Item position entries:
════════════════════
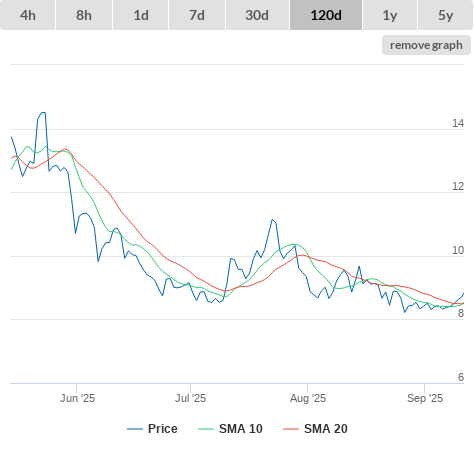Click the green SMA 10 legend swatch

[206, 429]
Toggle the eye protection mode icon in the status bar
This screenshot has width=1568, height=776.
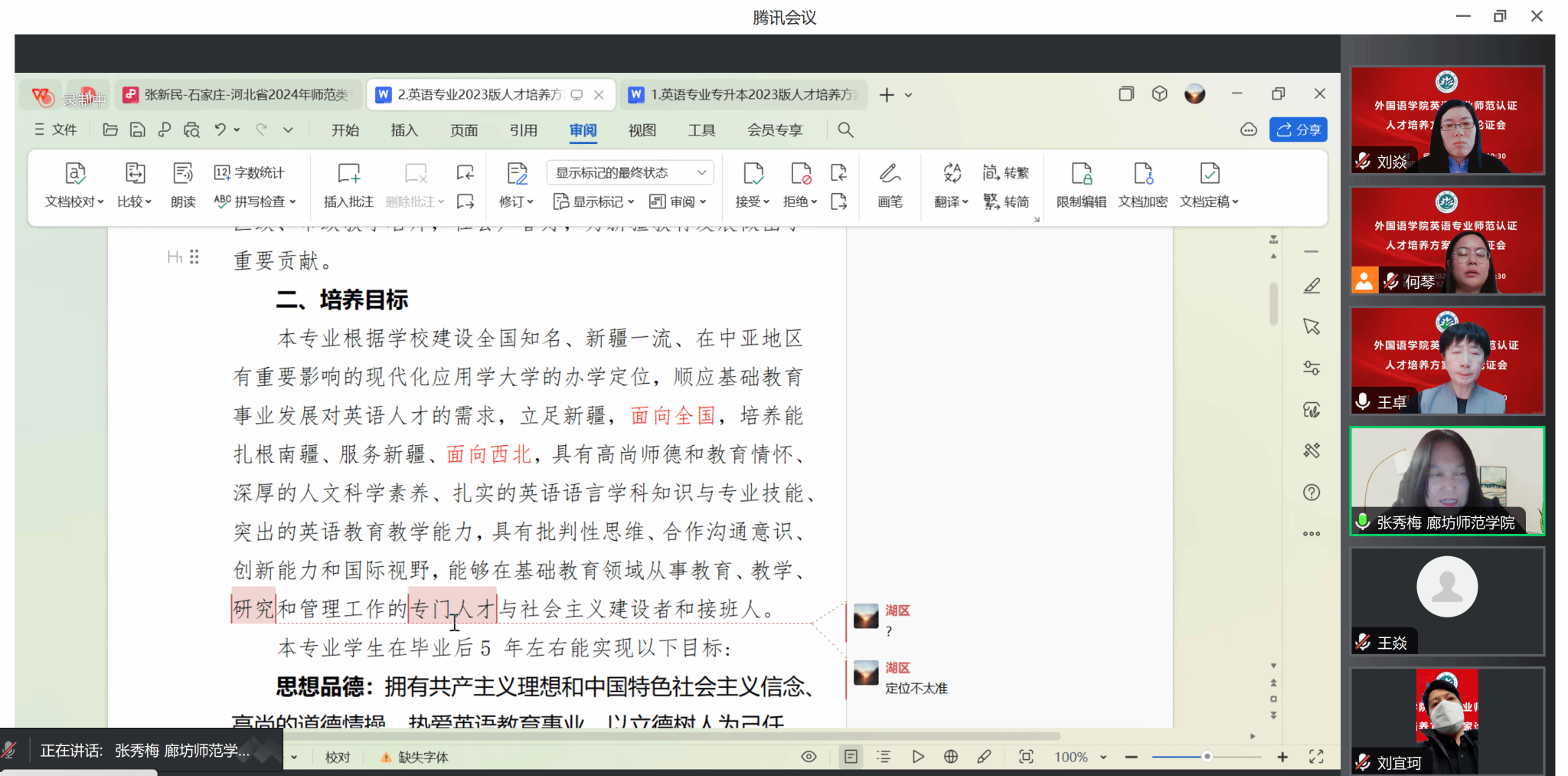point(808,757)
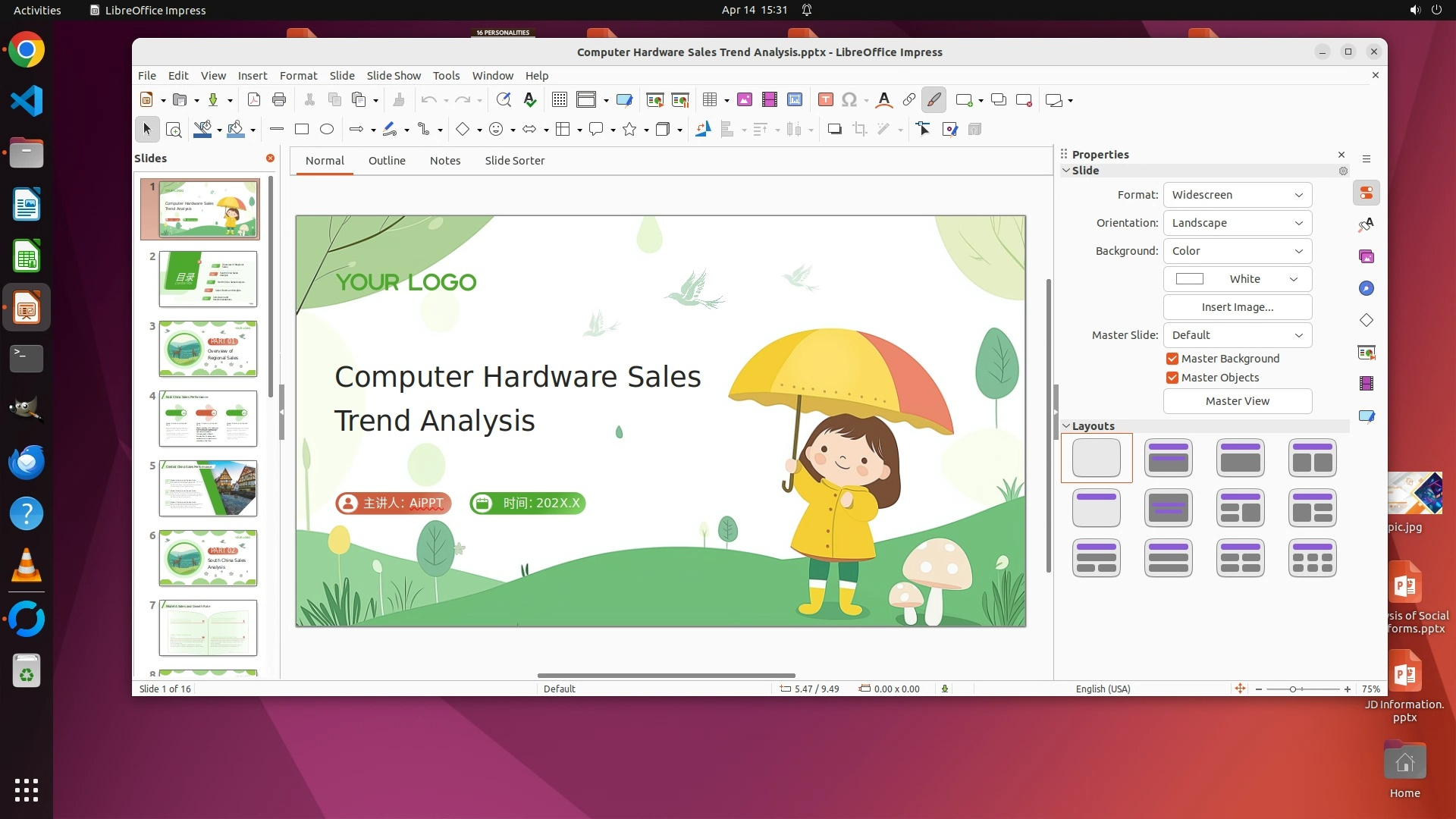This screenshot has width=1456, height=819.
Task: Open the Format Widescreen dropdown
Action: click(x=1237, y=195)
════════════════════
To be done —
Retype every line of the records above word for word, leaving out the pictures.

Solution for this exercise —
Click the green SMA 10 legend swatch

[206, 429]
Toggle the eye protection mode icon in the status bar
This screenshot has width=1568, height=776.
point(808,757)
This screenshot has width=1456, height=819.
Task: Open the Format Widescreen dropdown
Action: click(x=1237, y=195)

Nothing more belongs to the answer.